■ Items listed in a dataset
________

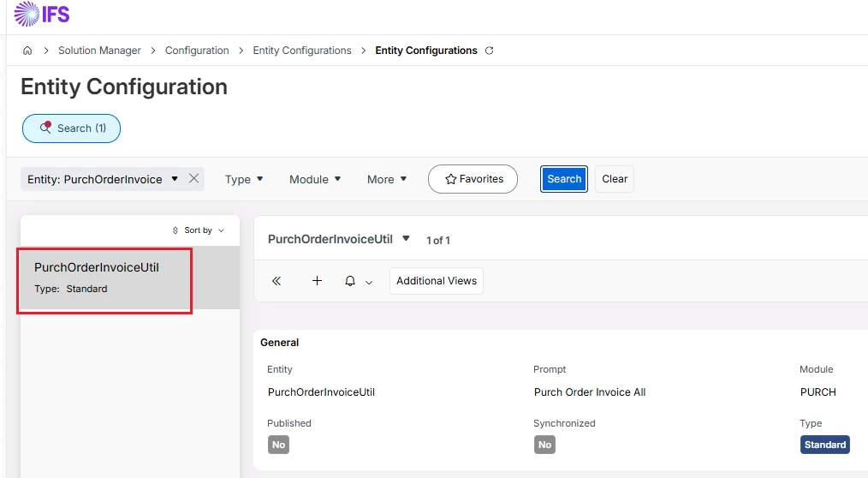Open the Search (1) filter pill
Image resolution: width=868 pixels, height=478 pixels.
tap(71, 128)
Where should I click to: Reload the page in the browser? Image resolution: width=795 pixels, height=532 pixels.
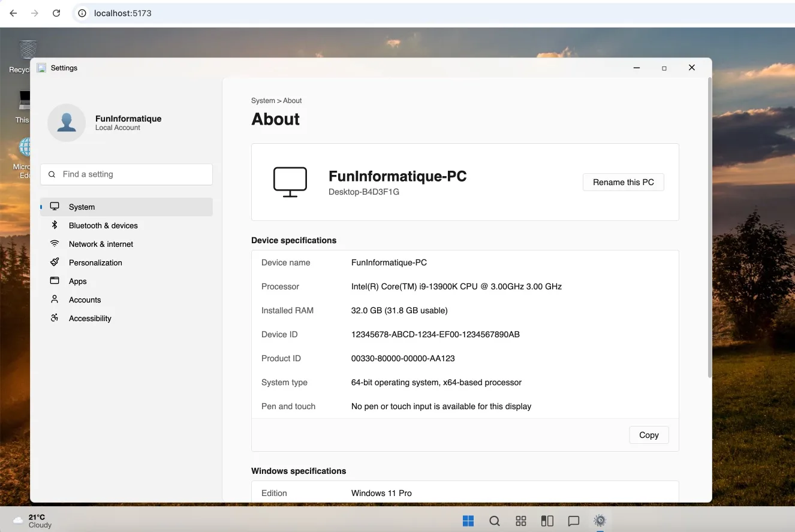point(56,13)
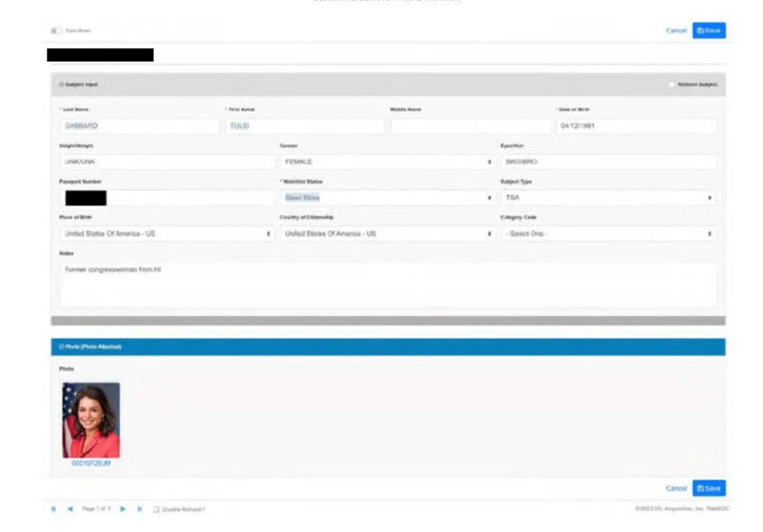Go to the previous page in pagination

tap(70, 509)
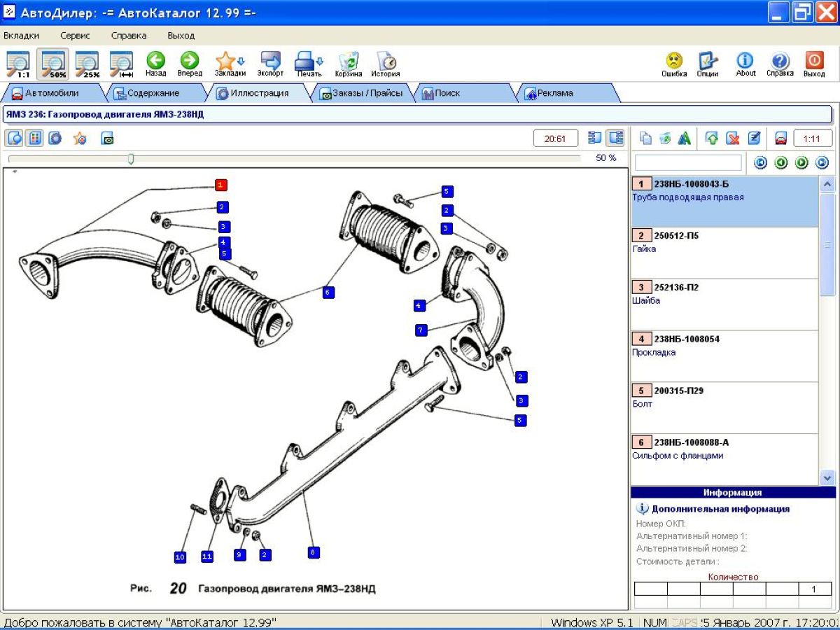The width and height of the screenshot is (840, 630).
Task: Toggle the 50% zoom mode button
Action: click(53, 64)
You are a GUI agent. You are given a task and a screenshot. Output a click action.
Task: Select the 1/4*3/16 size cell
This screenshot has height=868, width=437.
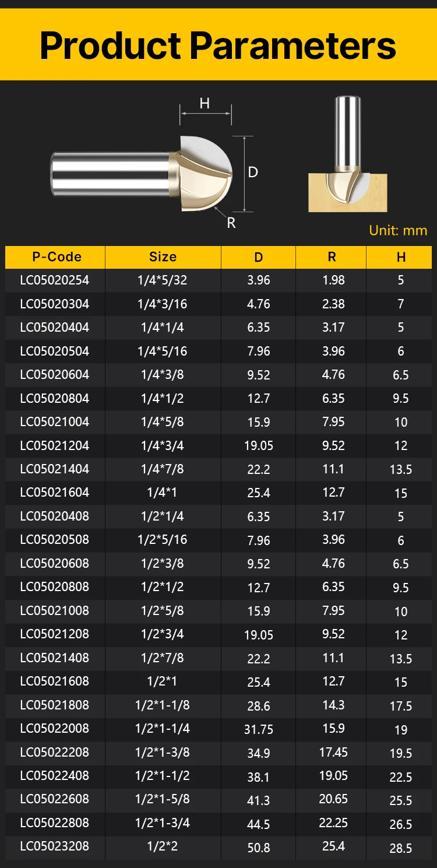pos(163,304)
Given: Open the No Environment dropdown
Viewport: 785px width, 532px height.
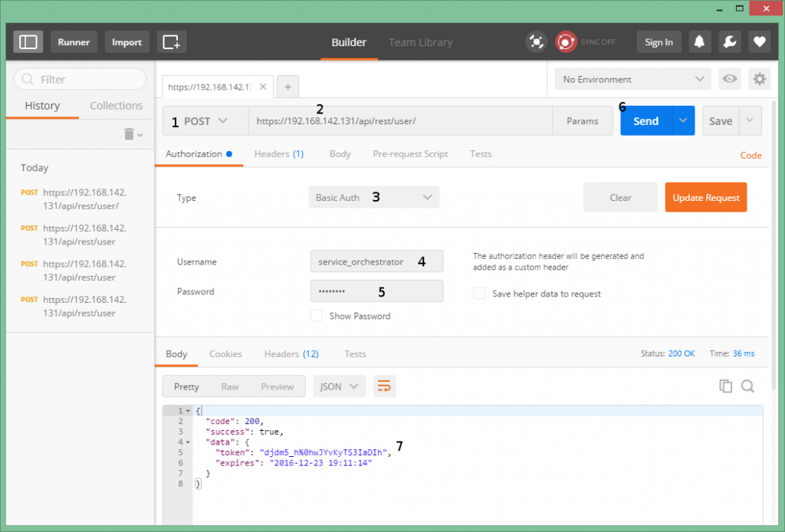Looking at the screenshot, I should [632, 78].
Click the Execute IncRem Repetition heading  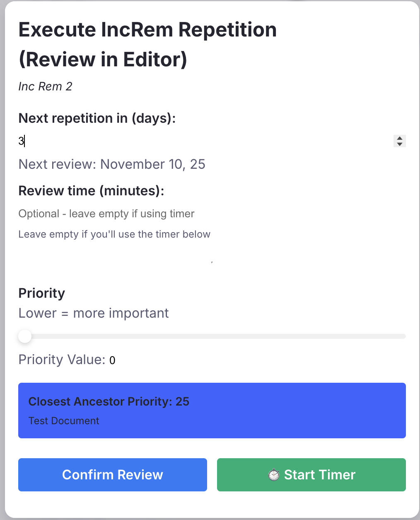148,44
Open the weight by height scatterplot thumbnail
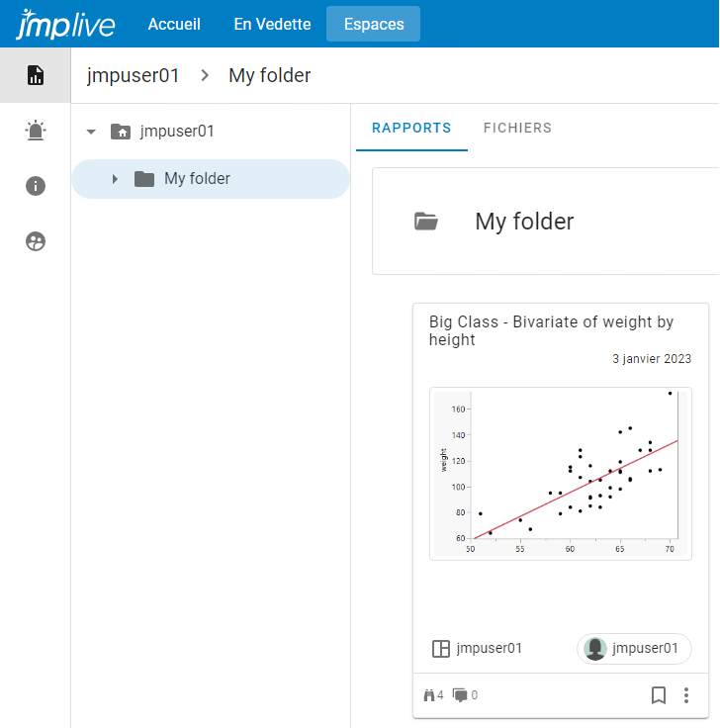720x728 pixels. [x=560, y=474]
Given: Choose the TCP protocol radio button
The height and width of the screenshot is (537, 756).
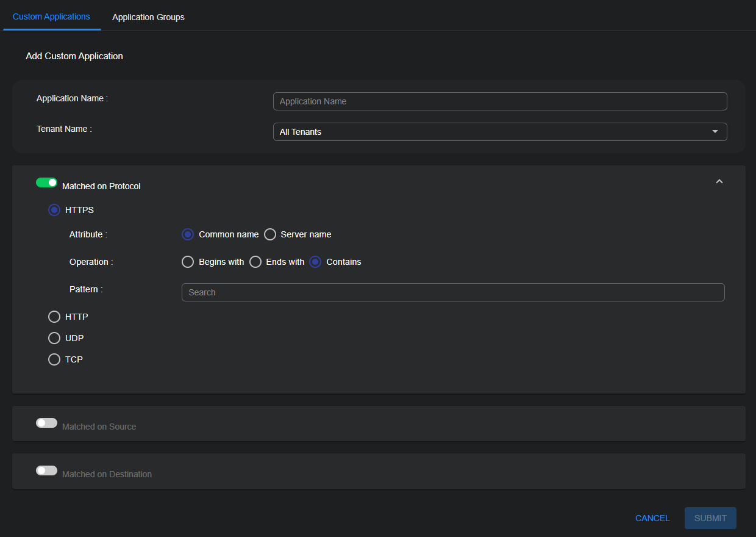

________

Skip the pictures and retype exactly the lines from the one that contains "Open the weight" to the last line of the records.

■ RESPONSE
Open the weight by height scatterplot thumbnail
720x728 pixels. [x=560, y=474]
Given: Choose the TCP protocol radio button
The height and width of the screenshot is (537, 756).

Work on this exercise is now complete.